For Dr. Clayborne, she stepped down her clinical work gradually until deciding to go PRN in April 2023. Now she dedicates most of her time to growing her company and is in the middle of a $4 million seed raise to grow NasaClip into new territory, perhaps as an intranasal medication delivery platform. Her goal for the next 12 months is to grow product awareness in the clinician and consumer markets while building an internal infrastructure to sustain growth on NasaClip.com.
How does Dr. Clayborne “do it all” as a business owner and mother of two kids under four? It can be exhausting, she admits, but she protects her Mondays as rest days, and she makes a point to celebrate her little wins along the way. One little win coming up that she’s looking forward to? Debuting her product as an exhibitor at ACEP23!
Though she’s focused on growing her company for now, she is already thinking about her exit strategy. Dr. Clayborne wants to use her entrepreneurial success to inspire others, both as a keynote speaker and as an angel investor.
“I’d love to be able to have that capital to reinvest in other women and people of color,” she said. “I truly think this is a way to build true generational wealth within these communities that historically have not had good access to capital in this country.”
She has two pieces of advice for fellow emergency physicians who have a business idea they want to pursue. “You have to believe in yourself first. If you don’t truly believe in your idea and you don’t believe in yourself, you aren’t going to get anyone else to back. You have to have that enthusiasm first. That fire has to come from you,” she said. “The second one is just take one step forward instead of thinking about the 20 steps that you need to accomplish in order to maybe make this idea come to fruition. Think about what are the three most immediate steps I need to take to get to the next level and work on those.”

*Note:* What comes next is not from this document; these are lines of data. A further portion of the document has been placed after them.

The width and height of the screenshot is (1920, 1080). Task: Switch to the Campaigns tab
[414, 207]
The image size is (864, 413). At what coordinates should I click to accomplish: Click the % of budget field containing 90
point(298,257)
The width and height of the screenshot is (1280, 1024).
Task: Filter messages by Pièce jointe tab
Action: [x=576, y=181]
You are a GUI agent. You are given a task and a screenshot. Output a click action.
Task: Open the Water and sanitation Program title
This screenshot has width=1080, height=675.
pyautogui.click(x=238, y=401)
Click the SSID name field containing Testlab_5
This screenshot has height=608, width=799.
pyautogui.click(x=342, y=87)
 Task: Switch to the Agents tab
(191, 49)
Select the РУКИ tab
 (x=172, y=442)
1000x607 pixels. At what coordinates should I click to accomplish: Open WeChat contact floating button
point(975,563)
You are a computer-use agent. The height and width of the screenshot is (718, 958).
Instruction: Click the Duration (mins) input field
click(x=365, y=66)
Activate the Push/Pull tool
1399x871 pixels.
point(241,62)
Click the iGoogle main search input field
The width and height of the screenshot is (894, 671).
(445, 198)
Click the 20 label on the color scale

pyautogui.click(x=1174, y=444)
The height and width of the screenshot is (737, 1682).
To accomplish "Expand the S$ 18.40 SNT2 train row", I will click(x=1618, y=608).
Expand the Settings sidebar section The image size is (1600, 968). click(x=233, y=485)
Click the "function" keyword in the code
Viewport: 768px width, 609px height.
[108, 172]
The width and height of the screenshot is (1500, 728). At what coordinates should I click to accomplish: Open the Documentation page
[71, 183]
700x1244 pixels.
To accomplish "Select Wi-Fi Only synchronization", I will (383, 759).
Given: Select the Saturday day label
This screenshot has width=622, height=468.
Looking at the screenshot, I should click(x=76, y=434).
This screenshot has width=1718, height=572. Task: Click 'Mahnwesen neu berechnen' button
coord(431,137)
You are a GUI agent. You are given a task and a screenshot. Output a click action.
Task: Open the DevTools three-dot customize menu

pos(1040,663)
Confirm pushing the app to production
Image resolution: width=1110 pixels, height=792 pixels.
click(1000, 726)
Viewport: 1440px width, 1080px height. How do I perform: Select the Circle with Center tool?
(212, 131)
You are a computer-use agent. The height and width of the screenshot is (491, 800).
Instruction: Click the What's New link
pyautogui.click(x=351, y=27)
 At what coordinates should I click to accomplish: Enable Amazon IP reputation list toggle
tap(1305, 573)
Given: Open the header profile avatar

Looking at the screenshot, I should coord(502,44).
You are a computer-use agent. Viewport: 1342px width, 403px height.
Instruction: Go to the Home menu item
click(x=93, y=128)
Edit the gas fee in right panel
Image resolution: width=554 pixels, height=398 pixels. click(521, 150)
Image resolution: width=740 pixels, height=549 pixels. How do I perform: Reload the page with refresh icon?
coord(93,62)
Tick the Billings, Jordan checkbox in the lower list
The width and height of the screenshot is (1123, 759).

Five Fun Things with Dr. Clayborne
Currently watching: I watch junk trash TV like the Real Housewives when I need to not think about anything, and that usually happens instead of sleeping. Then every morning I wake up and say to myself, ‘I should have just gone to bed.’
Listening to: The “Founders” Podcast. The host reads autobiographies or biographies about famous founders and translates it into what the key takeaways are with an entrepreneurial lens.
Candy you’re stealing from your daughters’ Halloween haul? I like Butterfingers… I cannot see myself going to the store and buying, you know what I mean? It is kind of like you judge yourself. Am I really buying a Butterfinger right now?
Drinking: I’m half Irish! I will have a good scotch and cigar. I like McAllen in particular.
Looking forward to: Closing this next round of fundraising…It’s an extraordinarily difficult time to fundraise period right now with the economy and interest rates and the SVB bank situation…I’m looking forward to meeting this huge milestone.